How Placeholders Work¶
When a config value contains a ${secret:...} placeholder, the secret resolver (registered as a global hook) replaces it with the actual secret value. This happens transparently during Get calls -- your application code reads resolved values without knowing they came from a secret store.
database:
host: prod-db.example.com
password: ${secret:db/password}
url: postgres://admin:${secret:db/password}@prod-db:5432/mydb
password, _ := cfg.Get("database.password")
// "s3cret-passw0rd" (resolved from secret store)
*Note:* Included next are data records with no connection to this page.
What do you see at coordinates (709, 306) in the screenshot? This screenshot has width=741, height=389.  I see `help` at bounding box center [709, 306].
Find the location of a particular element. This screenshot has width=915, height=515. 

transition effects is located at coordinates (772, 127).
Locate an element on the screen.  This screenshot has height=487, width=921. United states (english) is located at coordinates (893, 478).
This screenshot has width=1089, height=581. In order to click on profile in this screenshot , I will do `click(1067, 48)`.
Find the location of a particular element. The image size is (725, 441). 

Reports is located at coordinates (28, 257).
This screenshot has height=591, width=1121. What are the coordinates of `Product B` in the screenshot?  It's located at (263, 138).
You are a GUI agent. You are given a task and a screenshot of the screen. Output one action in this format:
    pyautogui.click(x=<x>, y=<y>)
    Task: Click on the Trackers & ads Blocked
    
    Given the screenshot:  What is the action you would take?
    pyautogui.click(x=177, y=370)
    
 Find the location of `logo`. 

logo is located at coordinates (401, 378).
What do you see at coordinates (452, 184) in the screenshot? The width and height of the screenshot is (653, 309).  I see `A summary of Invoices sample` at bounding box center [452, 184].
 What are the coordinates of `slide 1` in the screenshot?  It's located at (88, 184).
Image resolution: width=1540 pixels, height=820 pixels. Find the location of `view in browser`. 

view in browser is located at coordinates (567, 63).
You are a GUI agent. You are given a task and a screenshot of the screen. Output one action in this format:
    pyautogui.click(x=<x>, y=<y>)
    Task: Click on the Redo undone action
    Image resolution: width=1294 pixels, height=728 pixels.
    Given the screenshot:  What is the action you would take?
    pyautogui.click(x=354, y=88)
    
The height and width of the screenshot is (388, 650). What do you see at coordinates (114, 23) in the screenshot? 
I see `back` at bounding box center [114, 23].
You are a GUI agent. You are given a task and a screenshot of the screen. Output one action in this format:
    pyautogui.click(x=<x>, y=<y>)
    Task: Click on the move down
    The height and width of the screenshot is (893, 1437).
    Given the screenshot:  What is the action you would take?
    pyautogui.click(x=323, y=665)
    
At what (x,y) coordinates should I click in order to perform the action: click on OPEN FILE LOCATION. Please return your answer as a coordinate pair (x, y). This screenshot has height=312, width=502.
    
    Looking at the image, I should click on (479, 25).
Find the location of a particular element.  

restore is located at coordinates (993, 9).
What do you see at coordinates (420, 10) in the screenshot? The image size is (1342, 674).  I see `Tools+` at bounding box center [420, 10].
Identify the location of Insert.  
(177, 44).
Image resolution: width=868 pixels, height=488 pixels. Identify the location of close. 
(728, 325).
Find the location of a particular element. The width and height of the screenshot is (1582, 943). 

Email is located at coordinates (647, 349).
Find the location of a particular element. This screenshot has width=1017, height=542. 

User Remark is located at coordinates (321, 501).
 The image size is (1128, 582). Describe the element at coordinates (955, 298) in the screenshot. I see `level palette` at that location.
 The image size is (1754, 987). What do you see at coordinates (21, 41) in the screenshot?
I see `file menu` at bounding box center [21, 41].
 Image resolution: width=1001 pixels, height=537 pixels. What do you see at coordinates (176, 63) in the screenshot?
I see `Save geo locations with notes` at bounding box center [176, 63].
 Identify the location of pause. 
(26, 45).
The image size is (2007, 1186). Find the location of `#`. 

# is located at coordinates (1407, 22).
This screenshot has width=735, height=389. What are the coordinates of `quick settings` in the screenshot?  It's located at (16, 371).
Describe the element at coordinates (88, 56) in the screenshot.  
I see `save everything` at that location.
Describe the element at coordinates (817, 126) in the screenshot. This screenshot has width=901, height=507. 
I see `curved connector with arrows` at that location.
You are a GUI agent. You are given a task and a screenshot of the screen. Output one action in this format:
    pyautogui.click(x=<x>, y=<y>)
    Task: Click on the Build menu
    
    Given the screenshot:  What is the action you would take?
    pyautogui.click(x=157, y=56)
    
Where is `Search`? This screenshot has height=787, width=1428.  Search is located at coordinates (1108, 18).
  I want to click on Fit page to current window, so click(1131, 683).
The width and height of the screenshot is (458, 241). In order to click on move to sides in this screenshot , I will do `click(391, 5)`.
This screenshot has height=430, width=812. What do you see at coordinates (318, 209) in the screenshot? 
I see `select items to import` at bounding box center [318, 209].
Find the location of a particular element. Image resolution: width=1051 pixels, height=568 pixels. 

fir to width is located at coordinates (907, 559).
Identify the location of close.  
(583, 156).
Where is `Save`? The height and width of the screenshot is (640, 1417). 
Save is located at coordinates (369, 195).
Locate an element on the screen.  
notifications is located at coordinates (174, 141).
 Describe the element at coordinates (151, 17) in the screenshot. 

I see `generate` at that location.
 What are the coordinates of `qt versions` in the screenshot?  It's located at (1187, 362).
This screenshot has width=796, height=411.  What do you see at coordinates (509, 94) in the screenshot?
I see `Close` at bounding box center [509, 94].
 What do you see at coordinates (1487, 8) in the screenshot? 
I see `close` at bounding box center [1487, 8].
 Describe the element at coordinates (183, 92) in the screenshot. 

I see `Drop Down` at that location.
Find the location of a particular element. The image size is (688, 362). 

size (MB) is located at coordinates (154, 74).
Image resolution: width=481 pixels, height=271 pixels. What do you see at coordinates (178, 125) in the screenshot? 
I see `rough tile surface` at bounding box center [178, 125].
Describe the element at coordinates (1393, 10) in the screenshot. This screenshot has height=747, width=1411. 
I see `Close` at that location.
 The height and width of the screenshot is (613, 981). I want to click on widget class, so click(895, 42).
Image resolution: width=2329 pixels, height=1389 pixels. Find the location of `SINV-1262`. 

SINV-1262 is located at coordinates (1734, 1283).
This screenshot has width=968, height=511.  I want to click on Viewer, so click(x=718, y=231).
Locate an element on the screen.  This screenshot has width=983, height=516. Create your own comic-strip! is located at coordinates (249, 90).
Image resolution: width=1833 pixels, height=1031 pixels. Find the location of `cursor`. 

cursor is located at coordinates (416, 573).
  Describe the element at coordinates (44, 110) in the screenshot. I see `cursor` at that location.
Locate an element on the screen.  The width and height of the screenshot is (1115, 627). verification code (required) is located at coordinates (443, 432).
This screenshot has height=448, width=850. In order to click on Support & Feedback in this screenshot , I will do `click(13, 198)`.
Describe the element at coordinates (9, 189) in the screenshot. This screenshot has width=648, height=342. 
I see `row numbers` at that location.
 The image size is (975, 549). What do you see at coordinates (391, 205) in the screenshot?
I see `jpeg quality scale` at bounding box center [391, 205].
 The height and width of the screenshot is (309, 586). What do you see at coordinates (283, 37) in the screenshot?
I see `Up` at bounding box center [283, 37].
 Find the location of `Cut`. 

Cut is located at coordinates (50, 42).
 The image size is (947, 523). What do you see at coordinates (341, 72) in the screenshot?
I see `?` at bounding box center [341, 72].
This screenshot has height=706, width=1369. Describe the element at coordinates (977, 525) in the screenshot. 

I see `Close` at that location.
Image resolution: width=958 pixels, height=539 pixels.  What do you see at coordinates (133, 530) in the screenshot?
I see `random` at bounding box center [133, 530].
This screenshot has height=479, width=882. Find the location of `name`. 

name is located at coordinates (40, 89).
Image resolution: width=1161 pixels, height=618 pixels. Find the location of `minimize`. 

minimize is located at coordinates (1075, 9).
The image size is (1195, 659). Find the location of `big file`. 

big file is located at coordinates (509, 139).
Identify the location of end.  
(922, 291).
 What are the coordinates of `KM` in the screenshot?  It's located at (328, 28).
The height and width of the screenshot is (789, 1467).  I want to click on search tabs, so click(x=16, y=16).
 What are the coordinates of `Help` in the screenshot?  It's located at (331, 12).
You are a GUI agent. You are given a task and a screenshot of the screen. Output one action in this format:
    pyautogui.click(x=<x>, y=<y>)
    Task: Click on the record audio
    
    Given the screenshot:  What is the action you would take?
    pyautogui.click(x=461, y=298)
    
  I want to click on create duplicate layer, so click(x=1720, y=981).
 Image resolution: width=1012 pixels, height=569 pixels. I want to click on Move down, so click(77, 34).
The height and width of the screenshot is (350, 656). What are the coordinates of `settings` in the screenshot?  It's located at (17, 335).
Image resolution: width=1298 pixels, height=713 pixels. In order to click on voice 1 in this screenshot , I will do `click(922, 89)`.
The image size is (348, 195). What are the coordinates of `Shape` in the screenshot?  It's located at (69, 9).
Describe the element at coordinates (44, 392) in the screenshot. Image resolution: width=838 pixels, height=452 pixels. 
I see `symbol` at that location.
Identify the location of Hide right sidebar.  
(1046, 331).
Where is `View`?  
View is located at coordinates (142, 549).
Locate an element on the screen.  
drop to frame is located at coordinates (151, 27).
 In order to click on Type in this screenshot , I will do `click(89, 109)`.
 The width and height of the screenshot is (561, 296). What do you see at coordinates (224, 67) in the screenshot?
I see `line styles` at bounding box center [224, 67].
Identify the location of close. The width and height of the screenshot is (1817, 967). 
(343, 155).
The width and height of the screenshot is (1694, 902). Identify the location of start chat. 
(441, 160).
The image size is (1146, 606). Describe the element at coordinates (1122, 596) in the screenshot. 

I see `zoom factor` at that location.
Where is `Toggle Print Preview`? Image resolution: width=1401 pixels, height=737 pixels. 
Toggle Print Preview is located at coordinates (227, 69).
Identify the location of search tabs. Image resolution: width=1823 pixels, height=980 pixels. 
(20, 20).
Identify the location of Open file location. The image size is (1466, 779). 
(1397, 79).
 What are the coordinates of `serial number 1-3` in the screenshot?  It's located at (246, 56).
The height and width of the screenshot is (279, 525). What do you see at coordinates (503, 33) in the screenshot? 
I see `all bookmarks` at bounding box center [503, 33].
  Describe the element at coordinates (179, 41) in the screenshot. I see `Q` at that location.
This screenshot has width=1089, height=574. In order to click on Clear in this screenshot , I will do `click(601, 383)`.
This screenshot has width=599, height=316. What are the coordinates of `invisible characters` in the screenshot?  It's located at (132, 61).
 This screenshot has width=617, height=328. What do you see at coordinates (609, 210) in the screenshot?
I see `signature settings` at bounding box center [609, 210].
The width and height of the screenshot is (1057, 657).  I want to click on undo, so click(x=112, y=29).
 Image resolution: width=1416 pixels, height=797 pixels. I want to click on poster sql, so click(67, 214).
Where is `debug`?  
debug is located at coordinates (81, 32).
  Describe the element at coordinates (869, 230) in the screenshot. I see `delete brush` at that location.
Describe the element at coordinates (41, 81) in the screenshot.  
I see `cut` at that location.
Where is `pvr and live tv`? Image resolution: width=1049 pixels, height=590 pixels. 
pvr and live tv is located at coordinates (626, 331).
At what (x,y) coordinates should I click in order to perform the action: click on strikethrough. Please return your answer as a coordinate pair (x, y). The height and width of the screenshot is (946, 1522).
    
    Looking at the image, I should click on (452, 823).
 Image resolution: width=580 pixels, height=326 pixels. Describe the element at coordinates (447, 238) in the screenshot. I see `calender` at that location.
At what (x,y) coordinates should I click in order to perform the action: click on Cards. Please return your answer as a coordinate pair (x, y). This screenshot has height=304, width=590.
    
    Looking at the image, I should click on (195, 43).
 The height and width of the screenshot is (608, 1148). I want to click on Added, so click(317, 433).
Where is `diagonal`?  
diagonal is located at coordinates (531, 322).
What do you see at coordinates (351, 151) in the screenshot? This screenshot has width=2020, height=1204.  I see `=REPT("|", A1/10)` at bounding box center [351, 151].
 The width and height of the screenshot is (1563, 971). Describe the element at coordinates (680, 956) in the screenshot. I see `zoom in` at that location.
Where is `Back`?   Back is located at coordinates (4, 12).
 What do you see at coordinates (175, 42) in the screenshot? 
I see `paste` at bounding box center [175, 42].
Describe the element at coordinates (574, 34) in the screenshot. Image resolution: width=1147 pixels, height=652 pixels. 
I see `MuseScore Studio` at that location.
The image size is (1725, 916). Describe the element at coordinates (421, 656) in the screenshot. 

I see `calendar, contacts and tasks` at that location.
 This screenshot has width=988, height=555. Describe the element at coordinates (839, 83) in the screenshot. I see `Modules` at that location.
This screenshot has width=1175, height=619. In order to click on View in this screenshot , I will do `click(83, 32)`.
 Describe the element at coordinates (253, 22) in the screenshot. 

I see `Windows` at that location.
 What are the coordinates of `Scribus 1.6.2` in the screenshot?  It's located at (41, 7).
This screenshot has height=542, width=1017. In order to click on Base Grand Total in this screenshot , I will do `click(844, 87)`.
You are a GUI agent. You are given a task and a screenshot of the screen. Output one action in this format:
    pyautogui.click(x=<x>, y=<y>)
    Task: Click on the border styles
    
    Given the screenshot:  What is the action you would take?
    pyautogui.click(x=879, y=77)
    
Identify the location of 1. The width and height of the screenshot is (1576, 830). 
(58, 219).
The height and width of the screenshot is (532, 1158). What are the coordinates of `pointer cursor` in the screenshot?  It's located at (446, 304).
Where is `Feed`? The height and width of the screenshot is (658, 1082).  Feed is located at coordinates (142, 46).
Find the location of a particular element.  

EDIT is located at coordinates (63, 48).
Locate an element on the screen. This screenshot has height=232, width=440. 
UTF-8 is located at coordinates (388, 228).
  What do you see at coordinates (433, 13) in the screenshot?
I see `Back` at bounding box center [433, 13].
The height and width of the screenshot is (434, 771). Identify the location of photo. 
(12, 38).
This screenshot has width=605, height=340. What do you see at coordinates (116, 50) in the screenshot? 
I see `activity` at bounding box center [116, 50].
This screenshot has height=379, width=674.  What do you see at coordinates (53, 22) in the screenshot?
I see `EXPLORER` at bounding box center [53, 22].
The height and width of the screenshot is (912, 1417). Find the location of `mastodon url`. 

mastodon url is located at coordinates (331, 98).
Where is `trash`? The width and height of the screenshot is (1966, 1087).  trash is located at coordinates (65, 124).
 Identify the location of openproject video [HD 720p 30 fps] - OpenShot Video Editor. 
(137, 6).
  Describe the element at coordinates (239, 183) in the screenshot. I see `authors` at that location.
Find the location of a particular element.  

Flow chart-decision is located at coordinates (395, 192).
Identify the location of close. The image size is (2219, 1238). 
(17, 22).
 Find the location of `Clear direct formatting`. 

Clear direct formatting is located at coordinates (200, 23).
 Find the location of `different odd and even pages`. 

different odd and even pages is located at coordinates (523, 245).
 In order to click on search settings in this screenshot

url, _ := cfg.Get("database.url")
// "postgres://admin:s3cret-passw0rd@prod-db:5432/mydb" (inline replacement)
Placeholder Formats¶
Three formats with increasing specificity:
Basic: ${secret:key}¶
Fetch the entire secret value by key:
With JSON Path: ${secret:key:json_path}¶
When a secret is a JSON object, extract a specific field using dot-notation:
# Secret "db/credentials" contains: {"username": "admin", "password": "s3cret"}
db_user: ${secret:db/credentials:username}
db_pass: ${secret:db/credentials:json_path}
The JSON path supports nested traversal:
# Secret "config/nested" contains: {"level1": {"level2": {"value": "deep"}}}
deep_value: ${secret:config/nested:level1.level2.value}
With Version: ${secret:key:json_path:version}¶
Fetch a specific version of the secret:
# Fetch version 2 of the secret, extract the "password" field
db_pass: ${secret:db/credentials:password:2}
# Fetch version "AWSPREVIOUS" (AWS-specific stage)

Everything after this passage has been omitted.